▸ Extract provided:
--------------------------------------------------
I wonder why piercing my ears was my first step. Most people I know who have transitioned didn't pierce ears until they are much further along in the process. I, on the other hand, unwittingly started with piercing my ears. It's an outward, visible thing that you can't hide. You have no choice but to leave them in for a couple months. You can't take them out when it's convenient. Aaaaaaand... it's permanent. It doesn't matter why I did this first, but perhaps there was a reason that the first step I took, was a permanent, visible one.

The changes this year has seen that are the most meaningful and life-altering, are the mental ones. Far and away, I've learned more this year than any other.  One very, very cool thing about transitioning, is that it affords you the opportunity requires you to examine literally everything about yourself.  You spend your entire life wondering why you are compelled to do these strange and sometimes harmful things... why you are so angry all the time and Just. Cannot. Be. Content.  Then one day, all the crap from your past adds up and everything clicks.  And you're able to let go of many of the things that you never understood why you couldn't get past, even though you always wanted badly to get past them. There was a month a while back when it seemed like I had one "aha!" moment after another. It was kind of remarkable, actually. I am closer than ever to truly understanding myself.
--------------------------------------------------
▸ Material:
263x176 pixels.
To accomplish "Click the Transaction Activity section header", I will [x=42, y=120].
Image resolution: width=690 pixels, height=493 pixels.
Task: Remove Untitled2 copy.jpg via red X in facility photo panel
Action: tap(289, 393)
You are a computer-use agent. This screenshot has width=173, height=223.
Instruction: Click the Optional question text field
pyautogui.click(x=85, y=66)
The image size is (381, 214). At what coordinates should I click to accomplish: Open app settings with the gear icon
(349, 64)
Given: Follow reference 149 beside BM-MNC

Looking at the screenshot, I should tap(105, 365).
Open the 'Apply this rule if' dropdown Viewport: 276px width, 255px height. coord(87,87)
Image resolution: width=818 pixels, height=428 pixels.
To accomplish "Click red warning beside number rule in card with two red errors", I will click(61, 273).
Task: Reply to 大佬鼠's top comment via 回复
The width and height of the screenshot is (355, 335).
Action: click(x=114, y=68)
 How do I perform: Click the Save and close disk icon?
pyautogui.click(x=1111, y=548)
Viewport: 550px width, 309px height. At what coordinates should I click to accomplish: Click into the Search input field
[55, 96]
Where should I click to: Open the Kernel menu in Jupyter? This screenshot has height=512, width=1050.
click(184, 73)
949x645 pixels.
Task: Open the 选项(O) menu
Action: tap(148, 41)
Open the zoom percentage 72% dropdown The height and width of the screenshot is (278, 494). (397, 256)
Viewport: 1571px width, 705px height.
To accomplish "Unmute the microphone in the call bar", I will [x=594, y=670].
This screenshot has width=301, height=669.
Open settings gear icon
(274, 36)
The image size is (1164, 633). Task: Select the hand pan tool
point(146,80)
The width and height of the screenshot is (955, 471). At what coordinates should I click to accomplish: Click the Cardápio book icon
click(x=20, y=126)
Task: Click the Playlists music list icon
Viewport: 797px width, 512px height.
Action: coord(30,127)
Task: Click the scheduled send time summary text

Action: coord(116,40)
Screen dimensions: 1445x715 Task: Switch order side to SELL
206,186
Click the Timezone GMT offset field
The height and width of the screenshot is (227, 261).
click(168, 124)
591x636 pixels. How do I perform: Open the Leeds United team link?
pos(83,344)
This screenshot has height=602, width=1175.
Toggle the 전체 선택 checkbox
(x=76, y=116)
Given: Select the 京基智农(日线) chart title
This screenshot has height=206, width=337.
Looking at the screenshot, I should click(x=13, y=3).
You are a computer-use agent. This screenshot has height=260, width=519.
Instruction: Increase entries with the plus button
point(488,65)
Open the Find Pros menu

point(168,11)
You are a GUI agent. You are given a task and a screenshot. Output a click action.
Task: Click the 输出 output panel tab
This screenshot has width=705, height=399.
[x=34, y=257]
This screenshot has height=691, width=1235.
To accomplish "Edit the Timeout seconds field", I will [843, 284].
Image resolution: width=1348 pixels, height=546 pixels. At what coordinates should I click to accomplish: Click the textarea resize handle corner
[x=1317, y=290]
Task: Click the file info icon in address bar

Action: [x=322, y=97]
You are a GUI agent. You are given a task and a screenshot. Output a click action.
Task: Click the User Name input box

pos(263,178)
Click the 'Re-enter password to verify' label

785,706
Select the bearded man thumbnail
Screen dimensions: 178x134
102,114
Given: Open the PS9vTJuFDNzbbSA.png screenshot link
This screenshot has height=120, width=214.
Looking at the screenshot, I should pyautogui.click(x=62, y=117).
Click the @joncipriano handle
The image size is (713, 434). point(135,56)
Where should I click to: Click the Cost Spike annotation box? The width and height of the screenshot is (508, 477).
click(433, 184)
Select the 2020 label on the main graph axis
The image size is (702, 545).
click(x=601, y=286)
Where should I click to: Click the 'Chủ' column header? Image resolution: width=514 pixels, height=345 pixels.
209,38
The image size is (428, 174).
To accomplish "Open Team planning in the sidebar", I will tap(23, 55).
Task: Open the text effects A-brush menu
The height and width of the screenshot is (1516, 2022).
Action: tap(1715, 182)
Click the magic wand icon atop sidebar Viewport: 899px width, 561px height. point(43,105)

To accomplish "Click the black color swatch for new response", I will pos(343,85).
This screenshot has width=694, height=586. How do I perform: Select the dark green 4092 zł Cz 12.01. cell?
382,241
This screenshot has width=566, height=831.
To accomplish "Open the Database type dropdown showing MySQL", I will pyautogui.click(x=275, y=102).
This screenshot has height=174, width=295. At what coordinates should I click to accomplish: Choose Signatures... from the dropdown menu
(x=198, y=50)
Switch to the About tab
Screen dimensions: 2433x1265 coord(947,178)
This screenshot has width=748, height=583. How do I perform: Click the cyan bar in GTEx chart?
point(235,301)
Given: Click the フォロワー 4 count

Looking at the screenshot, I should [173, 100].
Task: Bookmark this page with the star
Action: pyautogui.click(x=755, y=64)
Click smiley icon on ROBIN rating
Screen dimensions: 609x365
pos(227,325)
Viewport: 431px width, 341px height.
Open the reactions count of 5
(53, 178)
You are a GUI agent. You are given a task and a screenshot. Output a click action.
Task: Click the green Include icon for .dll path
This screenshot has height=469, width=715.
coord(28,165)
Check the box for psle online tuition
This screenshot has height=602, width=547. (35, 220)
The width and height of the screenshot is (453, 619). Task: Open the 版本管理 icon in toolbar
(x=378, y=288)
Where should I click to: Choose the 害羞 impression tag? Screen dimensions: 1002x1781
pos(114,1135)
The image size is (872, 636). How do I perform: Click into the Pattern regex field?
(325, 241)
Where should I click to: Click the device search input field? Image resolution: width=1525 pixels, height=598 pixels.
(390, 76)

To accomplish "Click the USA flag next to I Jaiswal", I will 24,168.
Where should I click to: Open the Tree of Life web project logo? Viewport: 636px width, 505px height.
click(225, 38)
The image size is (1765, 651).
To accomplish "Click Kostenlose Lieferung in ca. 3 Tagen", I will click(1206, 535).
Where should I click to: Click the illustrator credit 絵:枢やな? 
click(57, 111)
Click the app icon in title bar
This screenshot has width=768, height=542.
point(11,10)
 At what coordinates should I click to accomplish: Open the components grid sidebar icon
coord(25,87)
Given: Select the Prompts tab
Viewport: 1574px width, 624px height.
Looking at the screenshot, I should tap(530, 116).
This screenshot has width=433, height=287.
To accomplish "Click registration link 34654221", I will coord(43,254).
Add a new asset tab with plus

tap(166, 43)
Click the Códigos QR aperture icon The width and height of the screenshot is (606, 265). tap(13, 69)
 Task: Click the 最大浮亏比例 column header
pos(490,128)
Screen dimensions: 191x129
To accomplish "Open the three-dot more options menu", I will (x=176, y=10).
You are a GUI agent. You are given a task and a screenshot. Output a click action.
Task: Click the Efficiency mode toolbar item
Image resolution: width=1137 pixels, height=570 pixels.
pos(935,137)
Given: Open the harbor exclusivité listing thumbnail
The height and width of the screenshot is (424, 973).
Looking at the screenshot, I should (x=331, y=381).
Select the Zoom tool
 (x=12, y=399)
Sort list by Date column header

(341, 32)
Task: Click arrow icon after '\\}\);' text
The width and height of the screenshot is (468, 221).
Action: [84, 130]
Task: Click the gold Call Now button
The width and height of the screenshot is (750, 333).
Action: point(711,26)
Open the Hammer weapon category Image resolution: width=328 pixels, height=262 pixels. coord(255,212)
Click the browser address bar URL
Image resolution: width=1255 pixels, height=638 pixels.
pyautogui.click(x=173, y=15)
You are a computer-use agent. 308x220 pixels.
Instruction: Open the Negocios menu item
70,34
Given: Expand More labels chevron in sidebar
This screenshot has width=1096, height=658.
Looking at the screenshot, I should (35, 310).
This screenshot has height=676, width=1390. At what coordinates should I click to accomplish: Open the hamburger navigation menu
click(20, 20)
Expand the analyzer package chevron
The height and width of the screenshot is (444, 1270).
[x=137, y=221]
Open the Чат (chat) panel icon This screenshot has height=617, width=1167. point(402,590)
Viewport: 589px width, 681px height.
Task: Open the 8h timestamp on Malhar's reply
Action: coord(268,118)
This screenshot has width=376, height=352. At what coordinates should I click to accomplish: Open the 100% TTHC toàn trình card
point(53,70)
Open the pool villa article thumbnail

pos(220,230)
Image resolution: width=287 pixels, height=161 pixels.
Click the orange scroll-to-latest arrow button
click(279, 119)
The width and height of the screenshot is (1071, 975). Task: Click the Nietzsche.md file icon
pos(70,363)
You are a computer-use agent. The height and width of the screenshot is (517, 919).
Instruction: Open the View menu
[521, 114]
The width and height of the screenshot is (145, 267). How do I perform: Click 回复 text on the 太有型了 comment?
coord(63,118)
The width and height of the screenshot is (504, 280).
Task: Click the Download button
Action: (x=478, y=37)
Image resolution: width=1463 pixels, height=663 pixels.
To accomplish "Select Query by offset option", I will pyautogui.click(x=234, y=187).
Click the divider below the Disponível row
--------------------------------------------------
Continue the personal essay on ear piercing and transitioning, starting right after its final sentence.

▸ Reply:
Of course, this isn't just about introspection.  An important part of the past year has been the physical metamorphosis.  It's very en vogue for trans people to disavow that fact. As time goes on, it takes on less importance, but still. If you had told me a year ago, that in a year's time, that I would look in the mirror and see a cute woman, I'd have asked you to stop getting my hopes up.  Although seeing beauty in one's self is as much mental as it is physical. Anyway, I'm happy with how I look.

Deep down, I knew I'd end up here from the moment that I stepped into Martha's office, although perhaps not quite this soon.  When I was driving back from that first laser appointment, I remember a tearful car ride home... knowing that something was forever changing.  Clearly, part of me  knew where this was going.  The rest of me caught up quickly. I don't doubt that I need to walk this path. Nevertheless, there are still times when I allow fear to creep in. For example, this disclosure meeting with HR that I have in 5 days. I'd be lying if I said I wasn't a little apprehensive and/or scared about it. I still have those surreal "WTF am I doing??" moments. I work through them by remembering that things which used to seem impossible have become my reality.

Gender congruency is not a panacea for life's ills.  There are certainly many unhappy cisgender people out there. After transition, I won't be anyone special... just another middle-aged divorced woman with 2 kids.  *That's* a challenge in and of itself, let alone throwing the transgender thing into the mix.  Transitioning is not a guarantee of happiness.  However, indefinitely treading water would have guaranteed the opposite. We'll see.

When I finally accepted myself, I set a goal of full-time in the winter of 2011. And I said that was "optimistic." Heh. It's looking now like I'll be full-time in a month or two... yikes!! It'll be interesting to see what life is like, after another 525,600 minutes have passed.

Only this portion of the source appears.